NS5A proteins of some HCV isolates associate with IFN-induced double-stranded RNA-activated protein kinase (PKR) and inhibit PKR activity (Gale et al., 1997, 1998). In addition, mechanisms for PKR-independent repression of IFN action by NS5A, such as the induction of IL-8 expression by transcriptional stimulation, have been reported (Polyak et al., 2001). Transcriptional activation mediated by NS5A is most pronounced for N-terminally truncated NS5A, which is transported into the nucleus, in contrast to the perinuclear, cytoplasmic full-length protein (Enomoto et al., 1996; Kato et al., 1997; Tanimoto et al., 1997). A cellular transcription factor (Ghosh et al., 2000), as well as a putative nucleoplasmic transporter, karyopherin {beta}3 (Chung et al., 2000), were found as NS5A interaction partners in yeast two-hybrid screens. Ectopically expressed NS5A protein has been described to interact with Grb2 (Tan et al., 1999), p53 (Majumder et al., 2001), Cdk1 (Arima et al., 2001) and TRAF-2 (Park et al., 2002) and to cause changes in cell growth or cellular signalling (Gong et al., 2001; Park et al., 2002). A SNARE-like protein, h-VAP-33, found associated with the endoplasmic reticulum, Golgi and prelysosomal membranes, extends the list of NS5A interaction partners suggesting a role in membrane-associated replication (Tu et al., 1999). The physiological significance of these cellular NS5A-binding proteins for the HCV infectious cycle remains unclear.

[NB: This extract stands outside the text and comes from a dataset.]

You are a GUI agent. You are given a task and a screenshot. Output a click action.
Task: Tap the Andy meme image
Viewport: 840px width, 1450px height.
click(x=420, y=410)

Moreover, NS5A is phosphorylated by as yet unidentified host-cell protein kinases in cultured cells (Katze et al., 2000). To address the important issue of how NS5A might interact with cellular kinase signalling networks, we set out to isolate cellular phosphoproteins that could specifically associate with NS5A protein. For this purpose, we first inserted the complete coding region of NS5A (Lohmann et al., 1999) into the pGEX5x1 vector for generation of recombinant glutathione S-transferase (GST)–NS5A fusion protein in E. coli. GST–NS5A was subjected to in vitro association with total lysates from HuH-7 cells that had been metabolically labelled with 100 µCi [33P]orthophosphate ml-1 for 3 h. Lysates were prepared essentially as described by Daub et al. (2002) and added to GST–NS5A fusion protein immobilized on glutathione–Sepharose (Amersham). Bound proteins were analysed by two-dimensional (2-D) gel electrophoresis. For the first dimension, isoelectric focussing was performed using linear 24 cm immobilized pH 4–7 gradient drystrips on an IPGphor according to the manufacturer's instructions (Amersham). As shown in Fig. 1(a), several cellular 33P-labelled protein species were detected in the acidic region of the 2-D gel and these proteins specifically associated with GST–NS5A and precisely co-migrated with Coomassie-stainable protein spots. Corresponding spots were subjected to mass spectrometry (MS) analysis by nano-electrospray ionization on a Q-TOF mass spectrometer (Borchers et al., 2000). The spectra generated allowed sequencing of four different peptides, which all were identical to sequences found in human amphiphysin II. The human amphiphysin II (also referred to as Bin1) gene encodes various different isoforms, which result from alternative splicing (Wechsler-Reya et al., 1997; Tsutsui et al., 1997). As none of our peptides mapped to alternatively spliced regions of amphiphysin II, it was not possible to discriminate between different isoforms based on our MS analysis. The Src homology 3 (SH3) domain-containing protein amphiphysin II has been implicated in clathrin-mediated endocytosis (Wigge et al., 1997). Amphiphysin II was also found to interact with the myc oncogene and implicated in myc-induced apoptosis (Sakamuro et al., 1996; DuHadaway et al., 2001).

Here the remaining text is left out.